Raja of Mayurbhanj
- Reign: c. 1813 – c. 1822
- Predecessor: Damodar Bhanj Deo
- Successor: Jadunath Bhanj Deo
- Died: c. 1822
- Issue: Jadunath Bhanj Deo
- House: Mayurbhanj (by adoption) Keonjhar (by birth)
- Dynasty: Bhanja
- Father: Pratap Balbhadra Bhanj

= Tribikram Bhanj Deo =

Raja of Mayurbhanj (1813–1822)

Tribikram Bhanj Deo was the Raja of Mayurbhanj from 1813 until his death in 1822.

== Early life, family, and succession ==
He was born to Pratap Balbhadra Bhanj, the Raja of Keonjhar. When Damodar Bhanj Deo, the Raja of Mayurbhanj, was on his deathbed and had no issue, either of the body or adoptive, to succeed him, he nominated Tribikram as his successor. However, Damodar's widows, Sumitra Devi and Jamuna Devi, did not carry out his wishes. Although the officers of the state attempted to transfer the administration to Tribikram, they failed. Consequently, the widows of the deceased ruler governed Mayurbhanj: the first, Sumitra Devi, from 1796 to 1810, and the latter, Jamuna Devi, from 1810 to 1813, until succession eventually devolved upon Tribikram. Nevertheless, the East India Company had recognised him as the ruler of Mayurbhanj in 1810.
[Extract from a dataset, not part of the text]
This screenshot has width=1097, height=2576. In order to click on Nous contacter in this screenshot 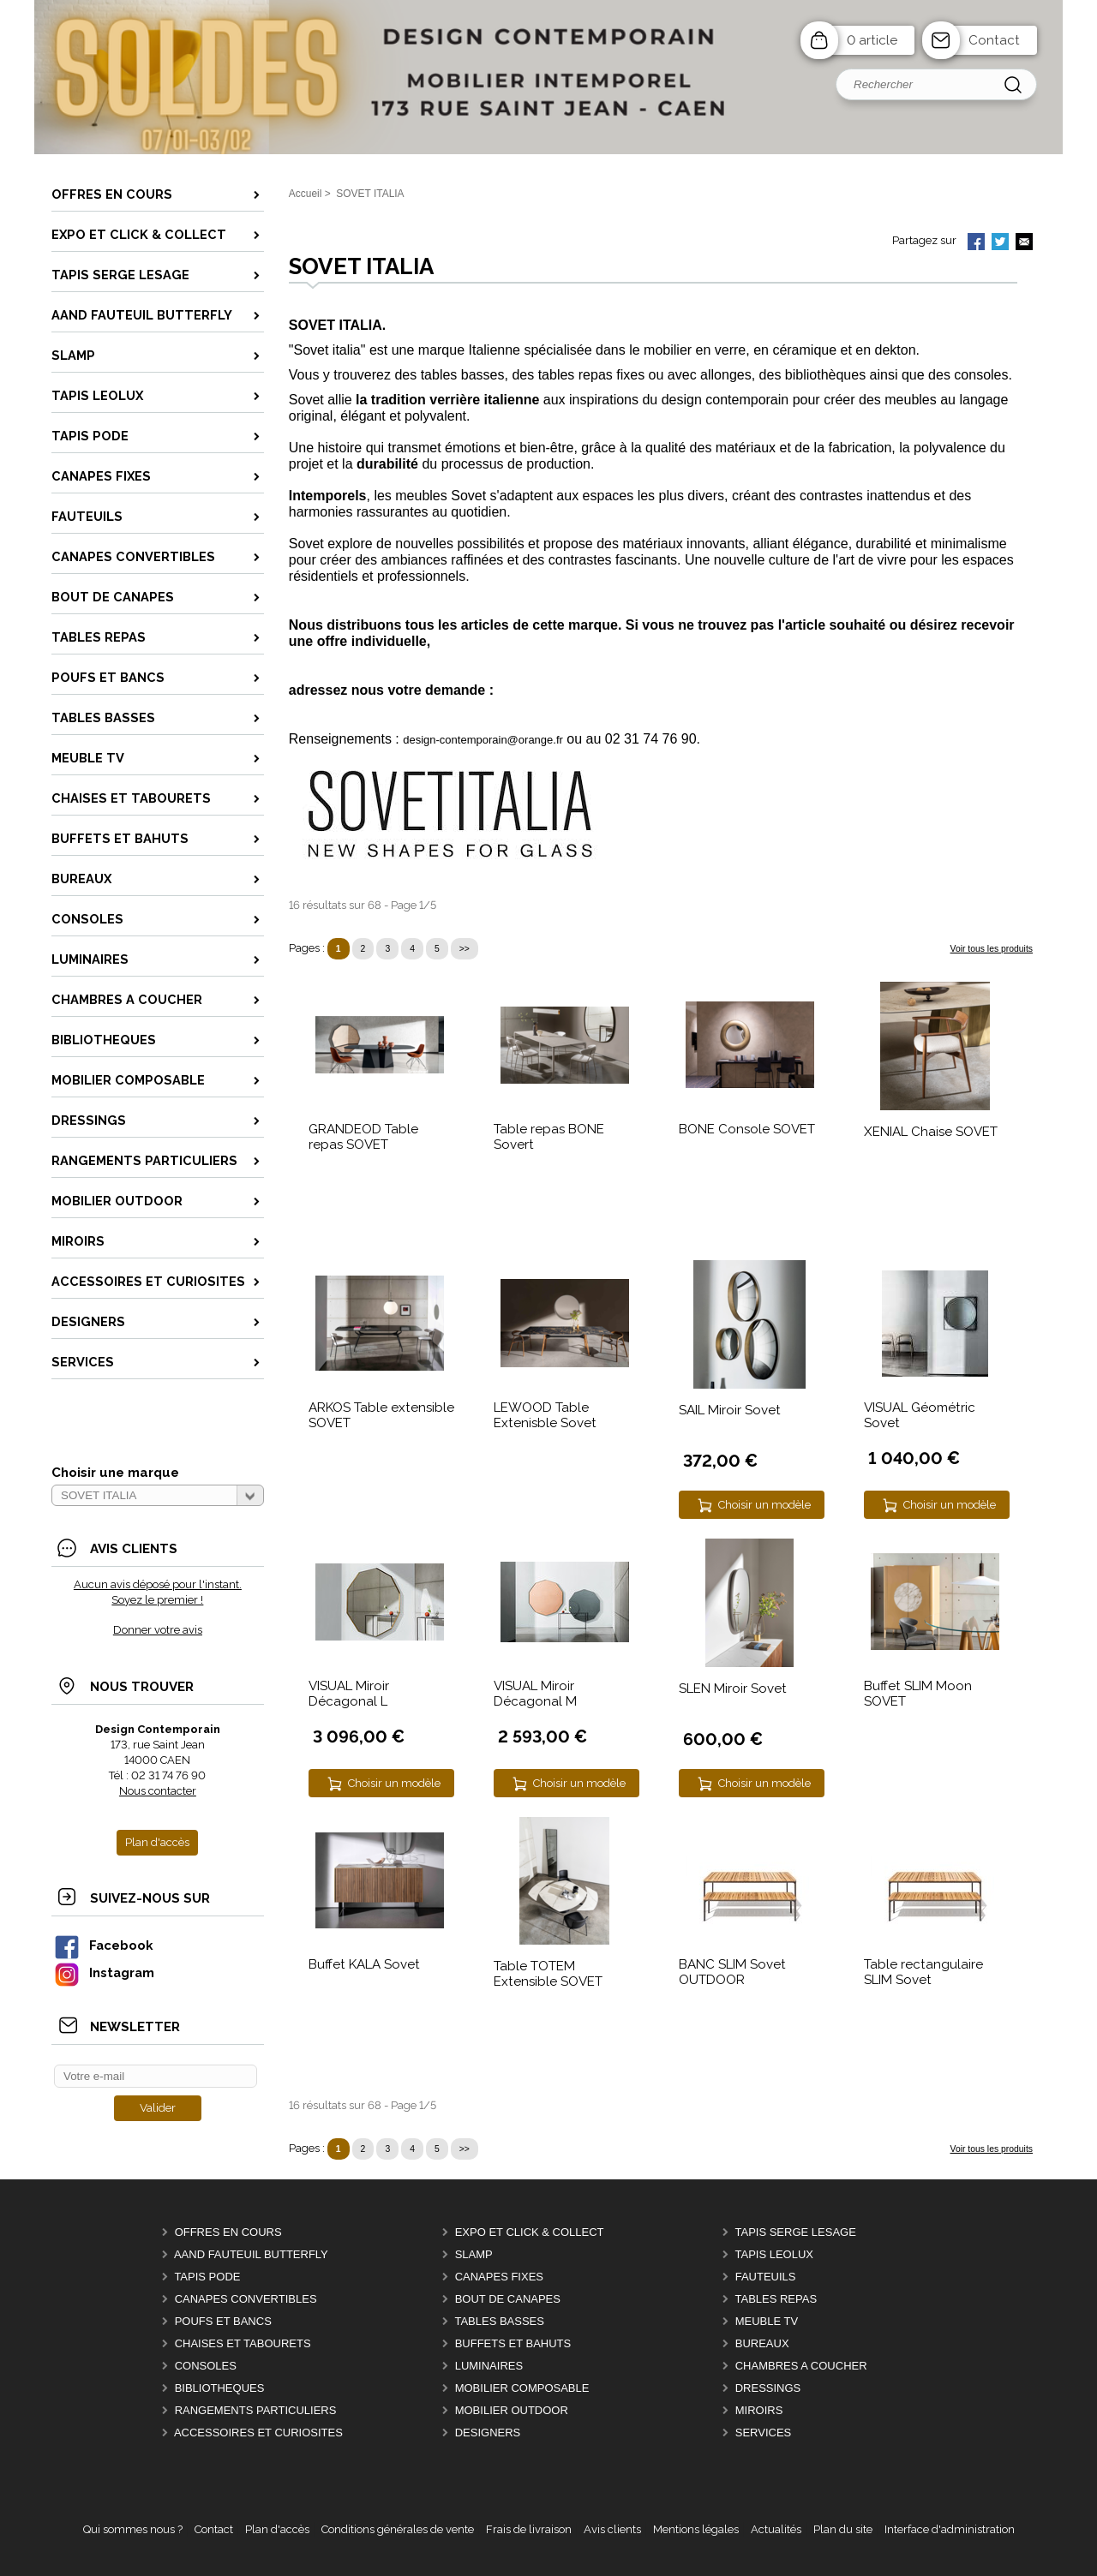, I will do `click(157, 1790)`.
He married and had an issue: a son, Jadunath Bhanj Deo.

== Reign ==
He executed agreements in 1812 and 1815 with the East India Company. The former concerned tribute, whereby the annual tribute paid by the State was fixed at Rs. 1,001. By the latter, he agreed to forego his claim to levy a tax on pilgrims passing through the State on their journey to and from Jagannath in Puri.

== Death ==
He died in 1822, and his son, Jadunath Bhanj Deo, succeeded to his title, rank, and dignity.